Computerworld

IBM touts new mainframe as 'most powerful' yet

Sparing no superlatives, vendor also describes System z10 as a 'commercial supercomputer'

IBM is calling its new System z10 mainframe a "commercial supercomputer" and hoping that the machine can capture some geek mindshare via features such as a quad-core processor that runs at a clock speed 2.6 times faster than the chips in IBM's z9 model could manage.

The z10, which was announced today and displayed on the stage of a downtown hotel here, is sleek black in color and imperial in stature at a height of 80 inches and a maximum weight of 5,000-plus pounds.

And the system certainly has its ooh-and-ahh elements, including its 4.4GHz quad-core processor. That compares with the 1.7GHz single-core processor used in the three-year-old z9. The new system also supports up to 1.5TB of available memory per system and Infiniband data rates of up to 6GBps, more than two times faster than on the z9.

According to IBM, the z10 is designed to run up to 50% faster than the z9 overall and can deliver as much as twice the performance of the existing model on CPU-intensive applications. "This is the world's most powerful enterprise computer," said Steve Mills, senior vice president and group executive of IBM's software unit.

IBM officials took a shotgun approach in their characterizations of the z10, which also was described as a "universal server" at one point. But an issue for the mainframe line remains its upfront cost. The low-end z10 model starts at something less than US$1 million, while a fully loaded model with 64 physical processors can cost in the multiple millions.

When IBM released the z9, a major emphasis for that system was security, encryption and other capabilities for maintaining data integrity.

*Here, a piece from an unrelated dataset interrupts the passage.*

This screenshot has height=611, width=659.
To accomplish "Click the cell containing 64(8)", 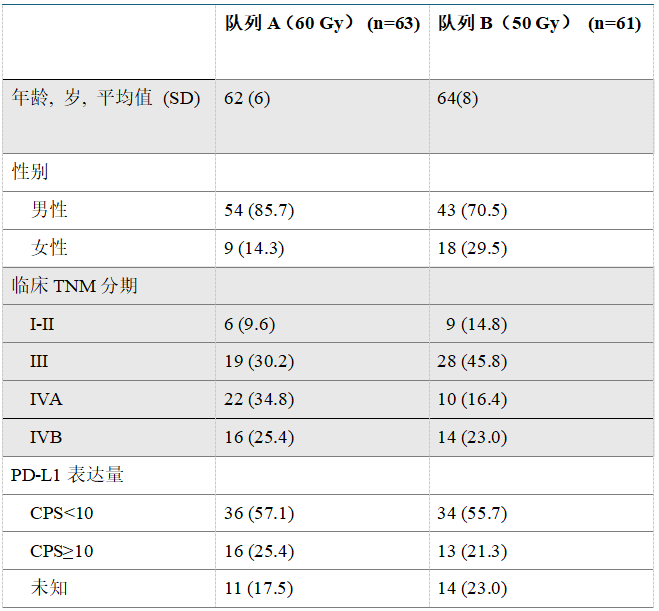I will pos(458,99).
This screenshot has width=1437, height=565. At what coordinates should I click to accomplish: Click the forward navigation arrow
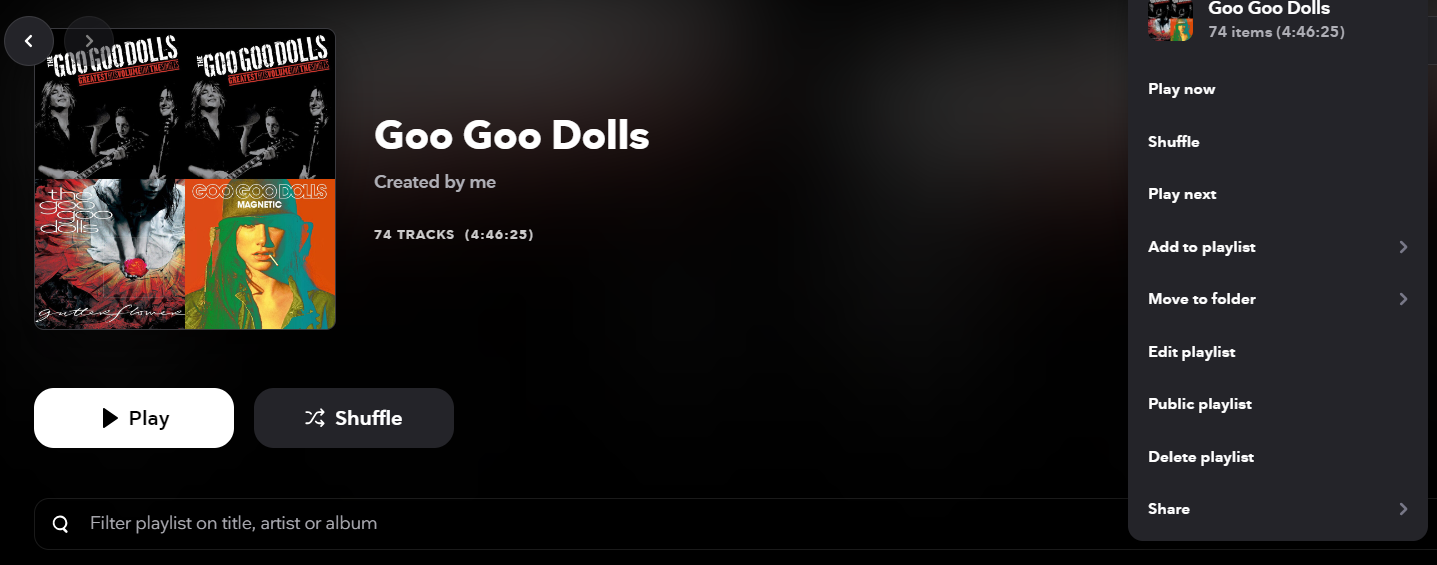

With the z10, a key component of IBM's economic justification for investing in new mainframes appears to be their ability to help IT managers solve a problem increasingly cited as a top data center concern: server sprawl, and the power and cooling issues it presents.

"We are about to hit a wall," said Rod Adkins, senior vice president of development and manufacturing in IBM's systems and technology group. "Companies will either have the opportunity to expand their data centers or innovate within an existing data center envelope."

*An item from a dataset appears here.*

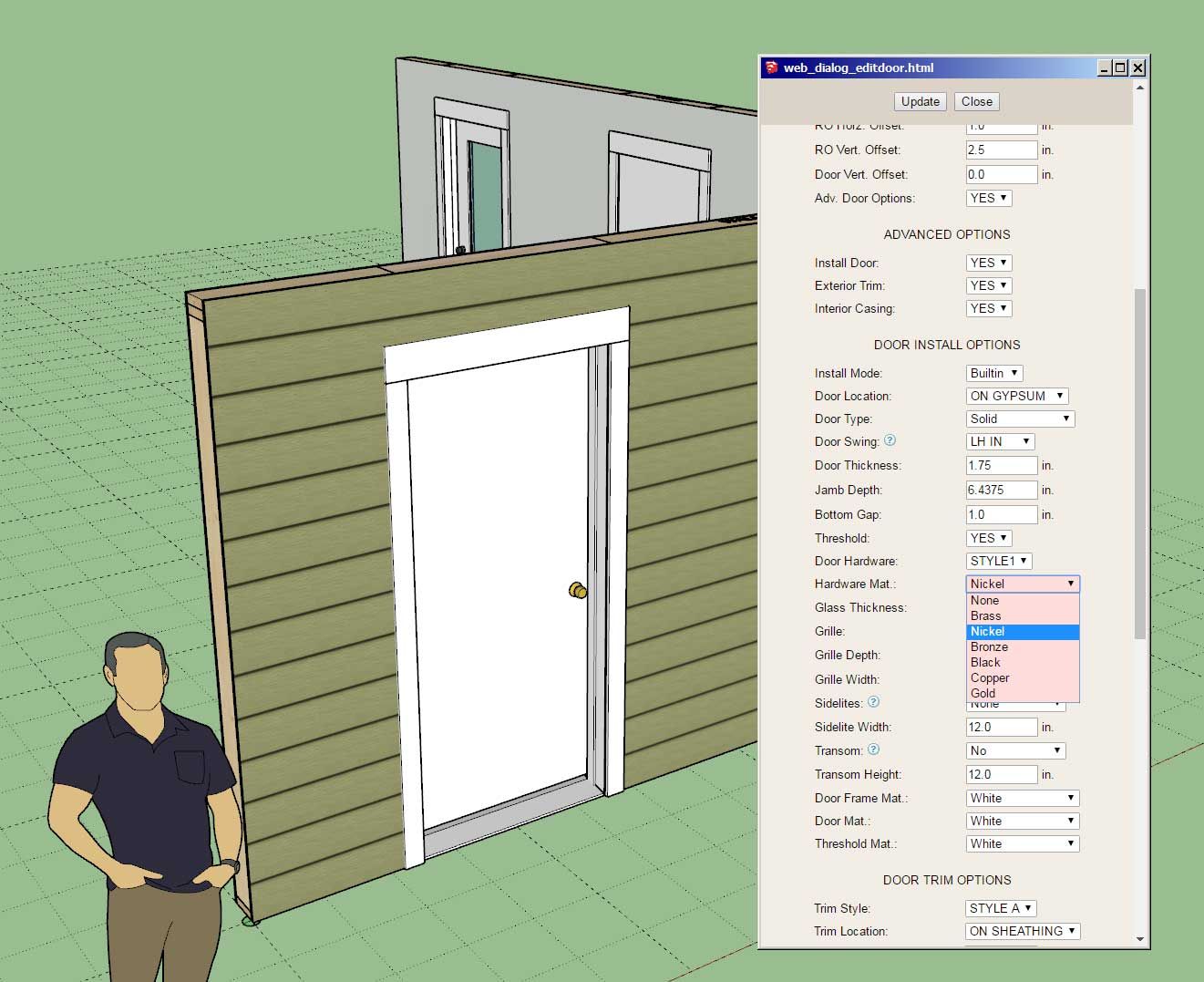Click the scroll down arrow in dialog
1204x982 pixels.
click(1139, 938)

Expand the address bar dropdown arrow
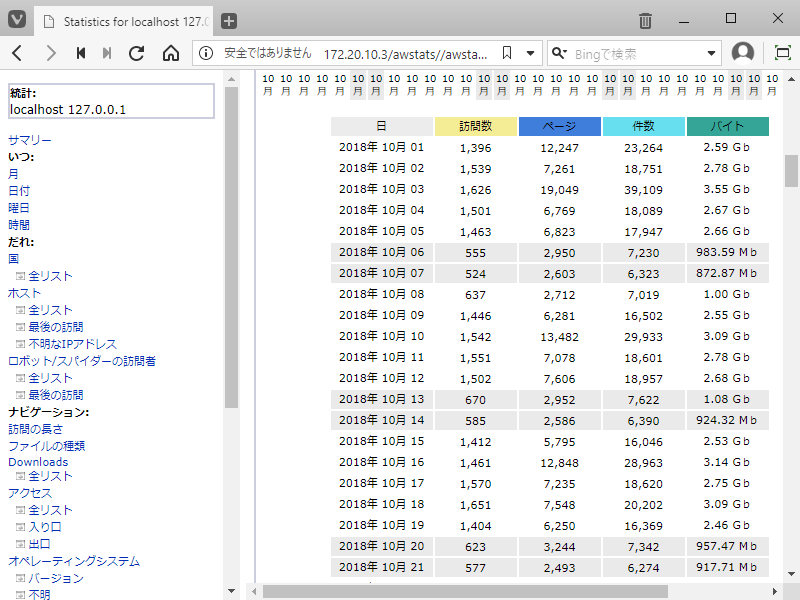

IBM claims that the z10 can sweep a data center floor of hundreds of x86 servers if companies utilize its virtualized environment.

One z9 user, Buzz Woeckener, an IT manager at Nationwide Services, said that he runs 484 virtualized servers on his mainframe. As a result, the shared-services subsidiary of Nationwide Mutual Insurance has been able to delay until 2010 a planned data center expansion that initially was expected in 2006 or 2007. "It significantly pushed out that major investment," Woeckener said.

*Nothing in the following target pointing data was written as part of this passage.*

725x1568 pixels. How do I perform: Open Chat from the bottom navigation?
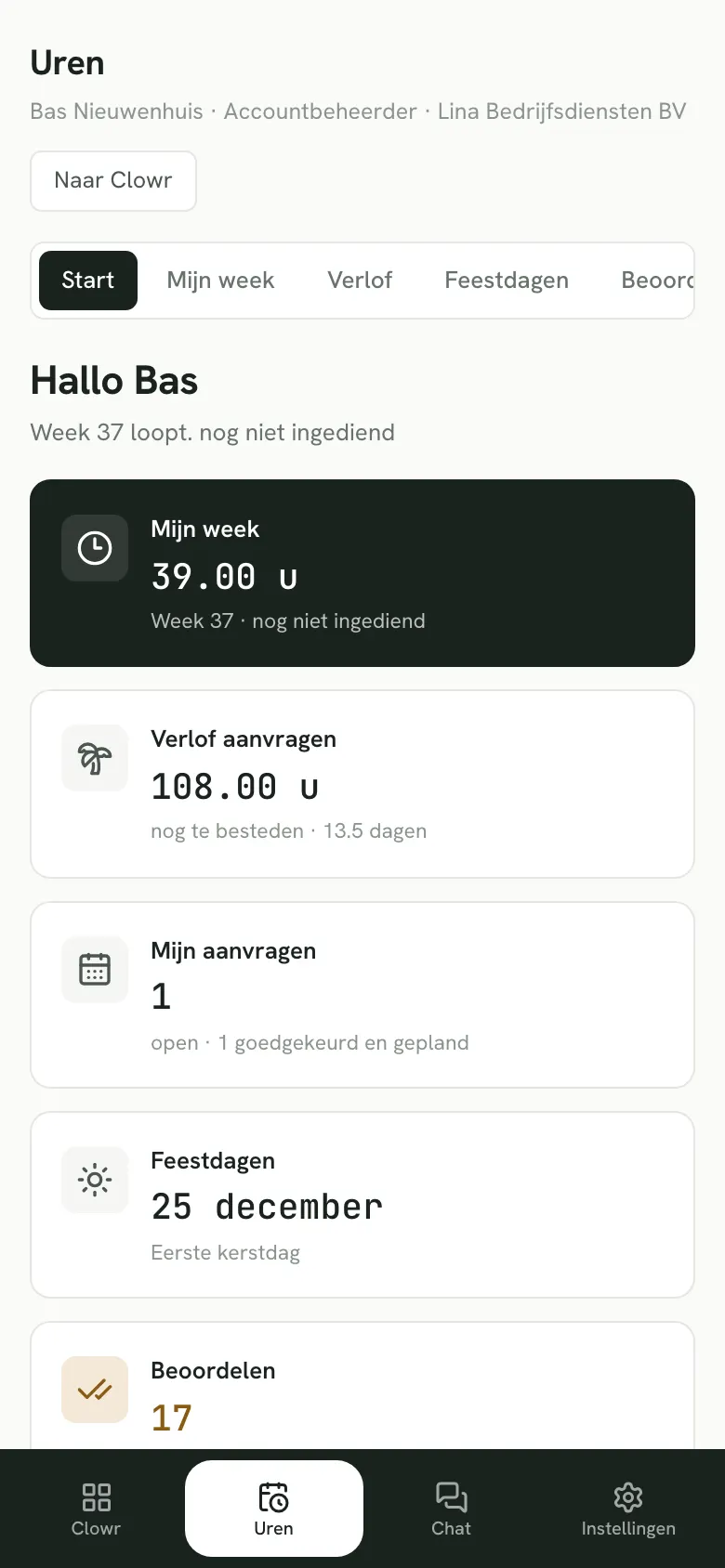click(451, 1509)
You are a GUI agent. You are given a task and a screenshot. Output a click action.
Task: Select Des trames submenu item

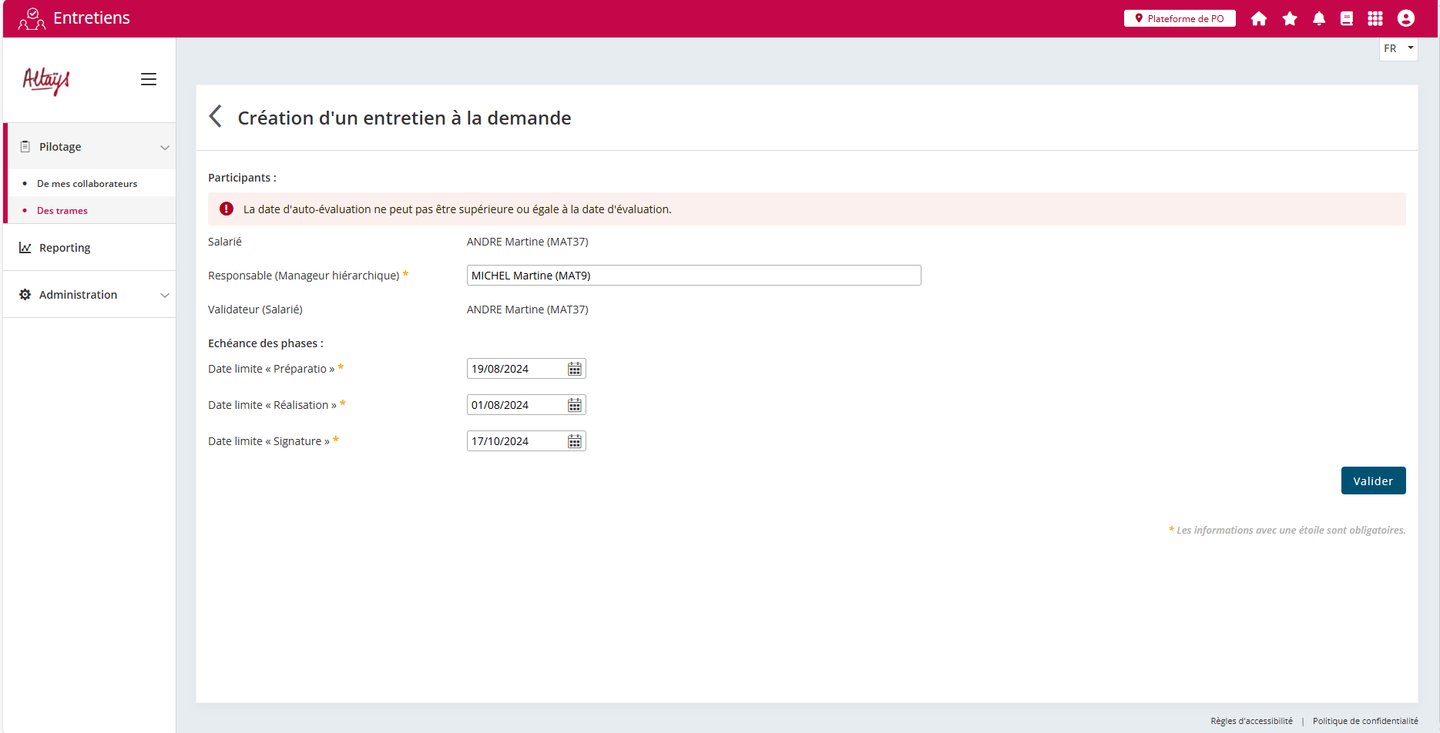(62, 211)
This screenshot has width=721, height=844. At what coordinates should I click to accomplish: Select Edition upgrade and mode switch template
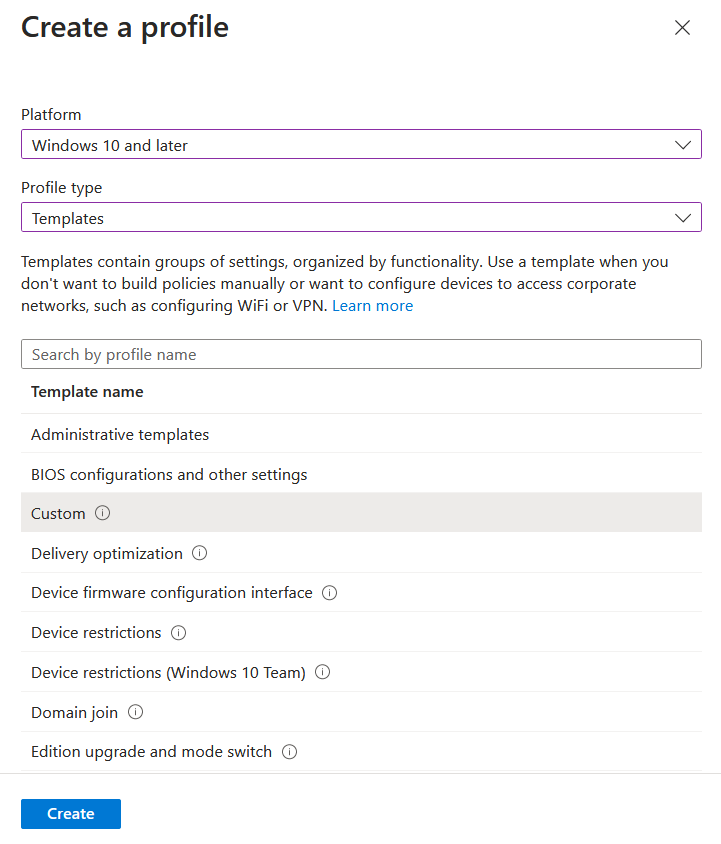tap(151, 752)
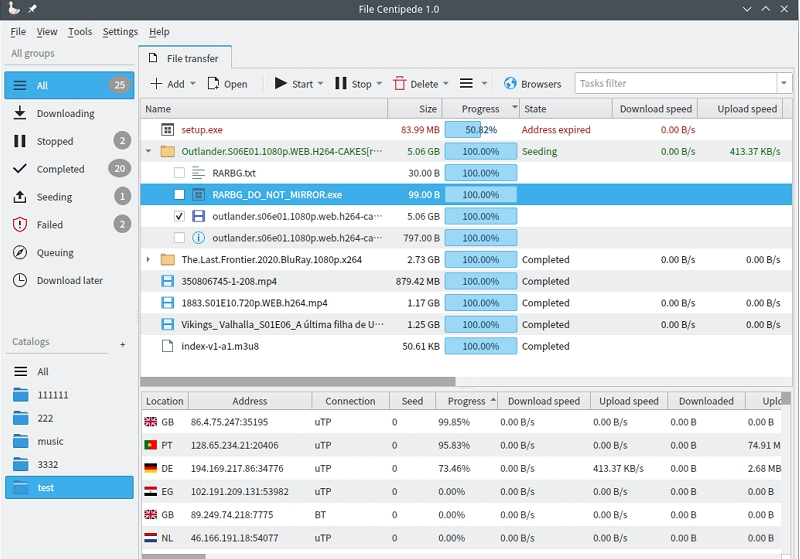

IBM said that the new quad-core processor was designed, in part, to make it easier to run non-traditional mainframe applications -- namely, packaged software -- on the z10. That expands on an ongoing effort to make the mainframe more adaptable to corporate processing needs through the use of so-called specialty engines -- lower-cost dedicated processors for running Linux, Java and other types of workloads. The z10 "is capable of running a diverse workload," Mills said.

Brad Day, an analyst at Forrester Research, said he thinks there's a pent-up demand for the new system, especially from users in the retail and financial services industries that need the additional capacity supported by the z10.

For existing users, said Richard Partridge, an analyst at IT research firm Ideas International, the performance jump offered by the z10 should be enough to "slow down anybody who was thinking of abandoning the mainframe because they thought it was too sluggish."